Cuando nos nombran, nos individualizan, que es el principio para tratarnos como personas. Los números, en cambio, transforman a los seres en cantidades, en estadísticas tan frías como para ser manejadas sin que quienes lo hacen sientan qué late tras ellas. El primer paso para extirparnos la humanidad y dejarnos como un disfraz abandonado es convertirnos en números. Es algo que sabían bien los cerebros nazis que planificaron el atroz Holocausto, tatuando los antebrazos de los prisioneros judíos con un número, como si fueran cabezas de ganado. En los productos de consumo aplican otra variedad para estandarizarlos, el código de barras, tras cuyos barrotes gráficos agonizan las formas tradicionalesdel comercio, en las que medio kilo de aguja de ternera era mucho más que una bandeja etiquetada que pasar por un lector láser; detrás había un hermoso entramado de relaciones e interacciones personales.

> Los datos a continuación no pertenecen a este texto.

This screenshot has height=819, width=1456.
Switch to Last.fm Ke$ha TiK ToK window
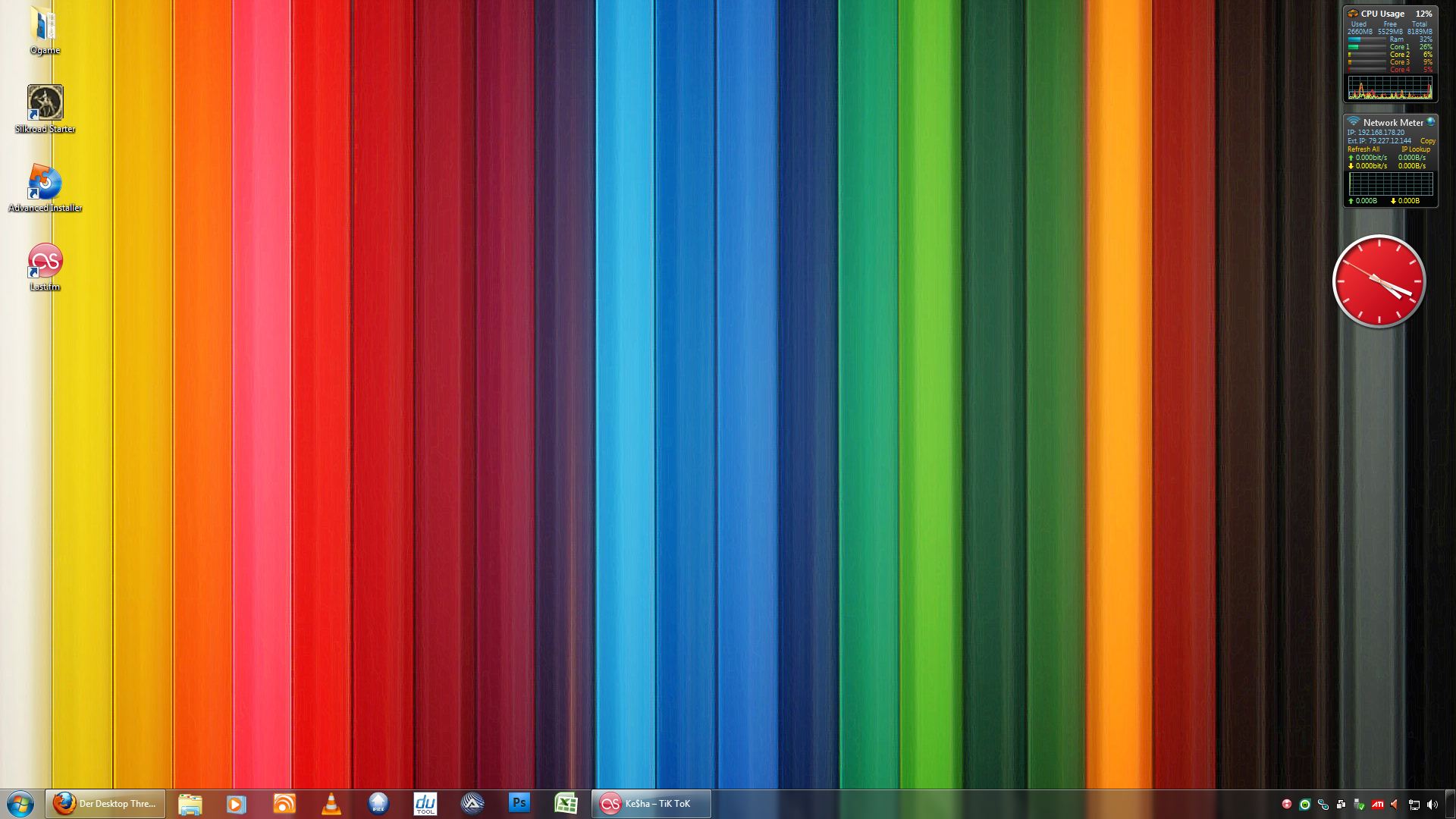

En esta maldita crisis nos han tatuado un número, hemos sido convertidos en códigos de barras, todo para despersonalizarnos y poder tratarnos a su antojo como estadísticas indoloras e inodoras, al menos para ellos. Son burócratas de la frialdad, que pontifican sobre los peligros de la prima de riesgo y las convulsiones en los mercados, justifican recortes y nos salvan del Apocalipsis de un déficit público desbocado, nos muestran sin rubor a nuestros padres e hijos contenidos en gráficas de evolución del paro y camuflan la pobreza en diagramas multicolores. Encienden las alarmas ante la posible quiebra de un banco privado y nos explican, como si fuésemos imbéciles, que no podemos permitirlo, aunque el coste sea perder nuestros ahorros o centenares de desahucios. Pero nadie se alarma por el drama de los números; las cifras no sufren, los porcentajes no lloran, es absurdo que un 6,2 millones pueda sentir angustia o que a un 27,16% le hayan robado la esperanza. Es tan absurdo como utilizar el pronombre personal “le” para referirse a ese porcentaje impersonalizado.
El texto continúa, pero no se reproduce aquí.